# Bye, I'm tired of this bullsh*t



## Samlambert (Jul 3, 2009)

<- Not f*cking coming back.

Flame me all you want.

Tired of the ******** of people acting all superior.


----------



## blade740 (Jul 3, 2009)

lol HISSY FIT


----------



## StachuK1992 (Jul 3, 2009)

He'll be back.


----------



## Paul Wagner (Jul 3, 2009)

Who would ever do this kind of thing?


----------



## ISuckAtCubing (Jul 3, 2009)

Samlambert said:


> <- Not f*cking coming back.
> 
> Flame me all you want.
> 
> Tired of the ******** of people acting all superior.

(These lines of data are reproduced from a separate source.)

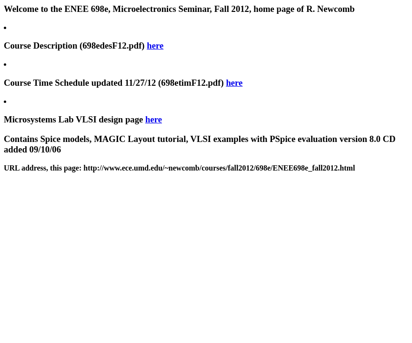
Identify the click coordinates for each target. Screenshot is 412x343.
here (155, 45)
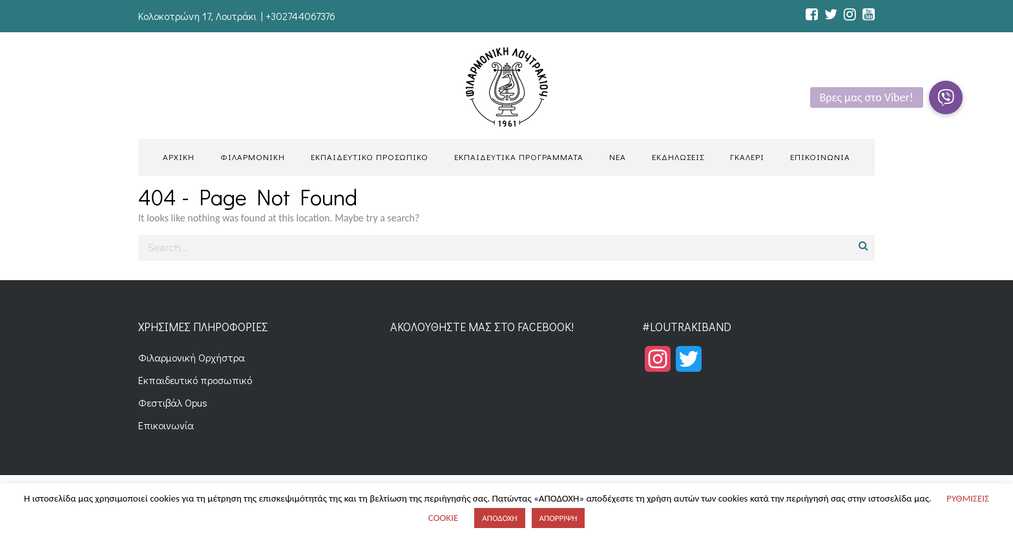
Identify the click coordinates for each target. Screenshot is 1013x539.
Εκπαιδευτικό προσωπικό (195, 380)
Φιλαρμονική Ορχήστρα (191, 357)
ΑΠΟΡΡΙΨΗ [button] (558, 518)
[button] (946, 97)
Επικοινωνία (166, 425)
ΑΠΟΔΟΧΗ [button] (499, 518)
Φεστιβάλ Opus (172, 402)
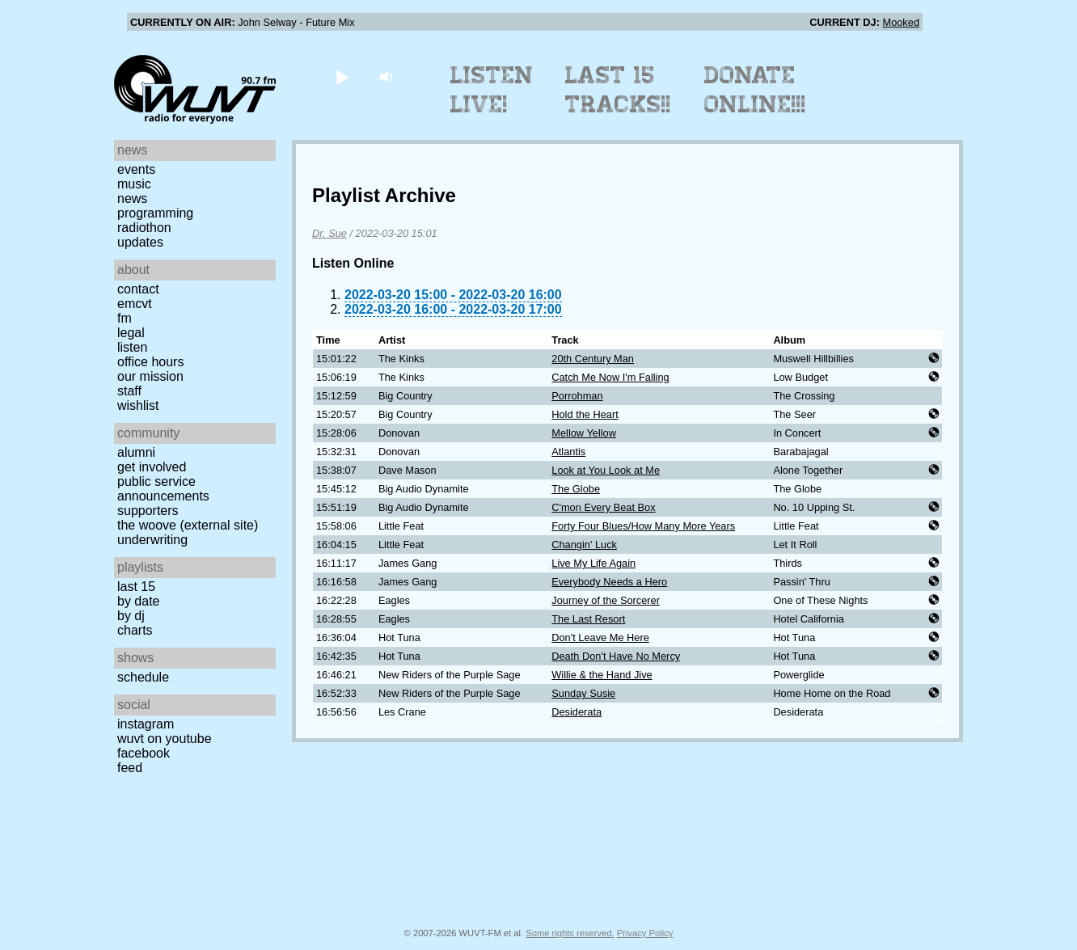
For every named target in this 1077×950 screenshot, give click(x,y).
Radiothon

I agree with that sometimes, like wanting to make up their own rules, have to type in perfect english


----------



## beingforitself (Jul 3, 2009)

[insert snide 4chan-esque comment]


----------



## StachuK1992 (Jul 3, 2009)

Paul Wagner said:


> Who would ever do this kind of thing?


you, like 3 months ago.


----------



## shelley (Jul 3, 2009)

ISuckAtCubing said:


> Samlambert said:
> 
> 
> > <- Not f*cking coming back.
> ...



Since when is that a rule? Nobody expects "perfect" English, especially in a forum frequented by many international members. If you're a native speaker, formatting your posts properly so that people can read it should take minimal effort unless you're completely incompetent.


----------



## ISuckAtCubing (Jul 3, 2009)

http://www.speedsolving.com/forum/showthread.php?t=12443
look at rule 1 and 2, you cant even not type capital, and that is only semi-proper english, i can't imagine what is proper english is, i don't even think im speaking english now


----------



## shelley (Jul 3, 2009)

Yes, because somebody stating basic rules of English grammar (which you should have learned in grade school) is making up forum rules and acting superior.


----------



## Enter (Jul 3, 2009)

točno tako se strinjam z vsem naštetim o I forgot these is an English speaking forum


----------



## ISuckAtCubing (Jul 3, 2009)

Lol, don't you see there are many people that made a thread and got yell at like crazy, saying someone OMG use the search button, there must be 1 person that get yell at for that, oh and that Rubik's Exer Just got yelled at yesterday for asking too much question, what is wrong with asking so much question, you can just not click in his thread, why do you guys have to yell at him?


----------



## Offblast! (Jul 3, 2009)

lol, owned


----------



## Kian (Jul 3, 2009)

ISuckAtCubing said:


> Samlambert said:
> 
> 
> > <- Not f*cking coming back.
> ...



That's not what this was about.

In fact, it's almost the opposite.


----------



## EmersonHerrmann (Jul 3, 2009)

People acting all superior?


----------



## blade740 (Jul 3, 2009)

SamLambert wanting to make up his own rules.


----------



## 04mucklowd (Jul 3, 2009)

ISuckAtCubing said:


> Samlambert said:
> 
> 
> > <- Not f*cking coming back.
> ...



I totally agree
Im thinking of leaving because I am like public Enemy #1
And I am fed up of people acting superior too

I could name names


----------



## Paul Wagner (Jul 3, 2009)

Stachuk1992 said:


> Paul Wagner said:
> 
> 
> > Who would ever do this kind of thing?
> ...


It was a joke.




04mucklowd said:


> ISuckAtCubing said:
> 
> 
> > Samlambert said:
> ...







04mucklowd said:


> no one cares


----------